Another coughing spell overtook Nash and left him frowning down at the glowing end of his butt.
“She ain’t like the rest.”
“I wonder?” mused the Easterner.
He had an infinite advantage in this duel of words, for he could watch from under the shadow of his long, dark lashes the effect of his speeches on the cowboy, yet never seem to be looking. For he was wondering whether the enmity of Nash, which he felt as one feels an unknown eye upon him in the dark, came from their rivalry about the girl, or from some deeper cause. He was inclined to think that the girl was the bottom of everything, but he left his mind open on the subject.
And Nash, pondering darkly and silently,
measured the strength of the slender stranger and felt that if he were the club the other was the knife which made less sound but might prove more deadly. Above all he was conscious of the Easterner’s superiority of language, which might turn the balance against him in the ear of Sally Fortune. He dropped the subject of the girl.
“You was huntin’ over on the old place on the other side of the range?”
“Yes.”
“Pretty fair run of game?”
“Rather.”
“I think you said something about Logan?”
“Did I? I’ve been thinking a good deal about him. He gave me the wrong tip about the way to Eldara. When I get back to the old place—”
“Well?”
The other smiled unpleasantly and made a gesture as if he were snapping a twig between his hands.
“I’ll break him in two.”
The eyes of Nash grew wide with astonishment; he was remembering that same phrase on the lips of the big, grey man, Drew.
He murmured: “That may give you a little trouble. Logan’s a peaceable chap, but he has his record before he got down as low as sheepherdin’.”
“I like trouble—now and then.”
A pause.
“Odd old shack over there.”
“Drew’s old house?”
“Yes. There’s a grave in front of it.”
“And there’s quite a yarn inside the grave.”
The cowpuncher was aware that the other stirred—not much, but as if he winced from a drop of cold water; he felt that he was close on the trail of the real reason why the Easterner wished to see Drew.
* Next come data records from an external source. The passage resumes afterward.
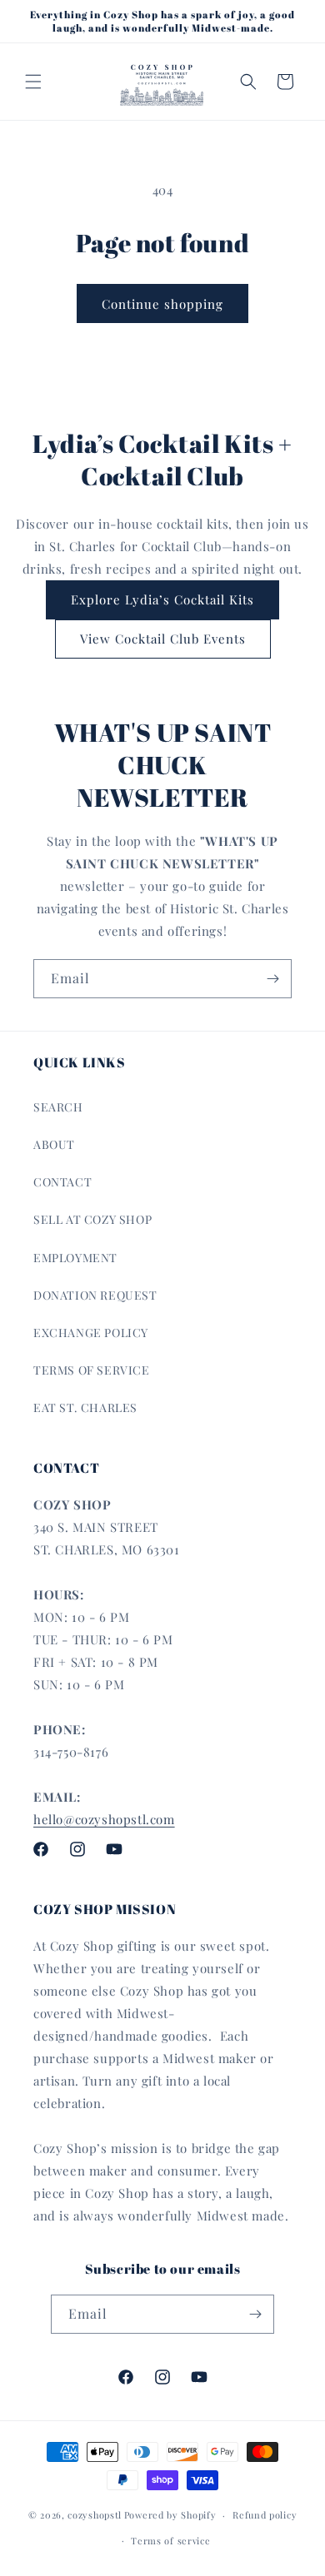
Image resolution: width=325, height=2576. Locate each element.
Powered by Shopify (170, 2515)
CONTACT (62, 1182)
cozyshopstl (95, 2515)
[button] (33, 81)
“A story about Drew’s wife?”
“You read the writing on the headstone, eh?”
“‘Joan, she chose this place for rest,’” quoted Bard.
“That was all before my time; it was before the time of any others in these parts, but a few of the grey-beards know a bit about the story and I’ve gathered a little of it from Drew, though he ain’t much of a talker.”
“I’d like to hear it.”
Sensitively aware of Bard, as a photographic plate is aware of light on exposures, the cowpuncher went on with the tale.